C'est un bref séjour à Lisbonne, à l'invitation d'un festival de bande dessinée qui, il y a cinq ans, a déclenché chez Cyril Pedrosa l'envie d'un retour aux origines enfouies de sa famille. Son grand-père a quitté pour toujours en 1936 le Portugal pour la France. Lui-même ne s'y est rendu, enfant, qu'une seule fois dont il n'a gardé qu'un très vague souvenir. Dans son album ambitieux et foisonnant, l'auteur du remarqué Trois ombres (Delcourt, 2007) restitue un Portugal total, celui qu'il voit et rêve simultanément, mais aussi celui qu'il voit persister dans le psychisme de ceux qui croient s'en être éloignés tout en continuant à le porter en eux, souvent à leur insu.

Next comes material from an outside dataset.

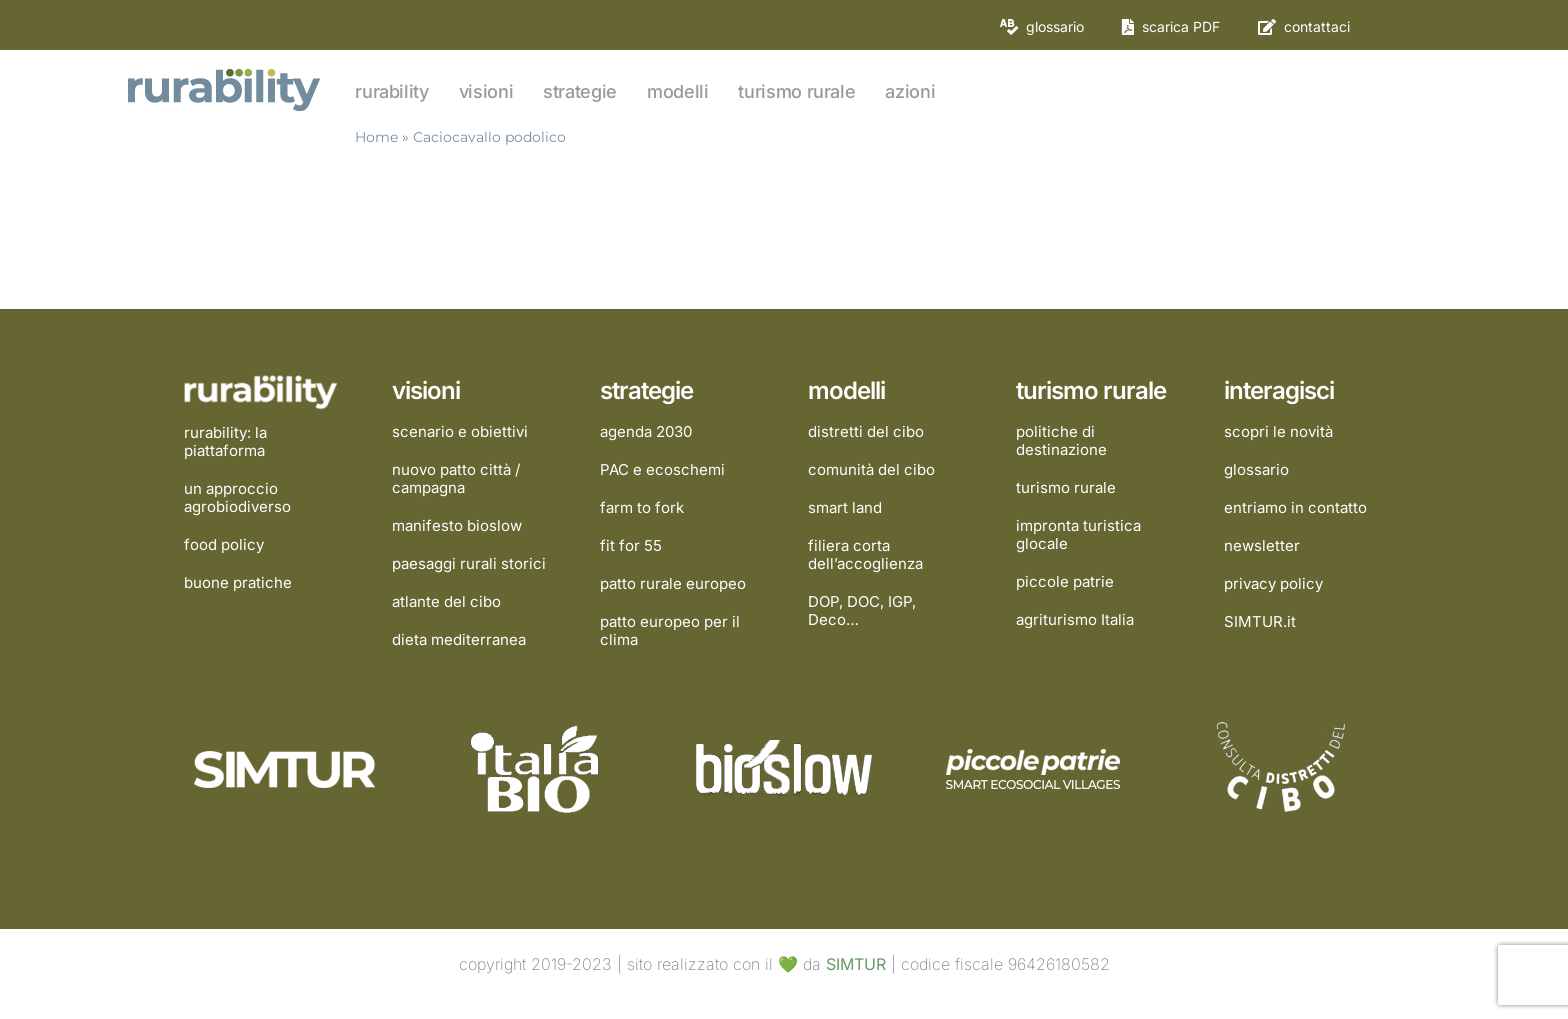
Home (376, 137)
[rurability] (226, 71)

Assumant la dimension autobiographique de l'entreprise, Cyril Pedrosa s'est pourtant choisi, pour plus de liberté narrative, un double de papier. C'est donc un certain Simon qui, flottant, insatisfait de ses premiers travaux en bande dessinée, incapable de s'engager dans sa vie personnelle, tente de reconquérir une identité refoulée. Autour du séjour nodal à Lisbonne s'agrègent des réminiscences de l'enfance et les impasses de sa vie de couple, jusqu'à ce que Simon trouve dans la représentation graphique de sa quête des sources la possibilité d'une autoanalyse, ou tout au moins d'un exutoire.
Le récit se déploie au Portugal, où des cousins retrouvés ont prêté pour plusieurs mois à Cyril-Simon la maison qui avait appartenu à son grand-père soixante-dix ans plus tôt, mais aussi en Bourgogne, où une partie de sa famille se retrouve pour un mariage. D'un lieu à l'autre, d'un état d'esprit à l'autre, Cyril Pedrosa joue sur le style, les formes et les couleurs. Il procède par superpositions, donnant à son album une profondeur et une acuité rares.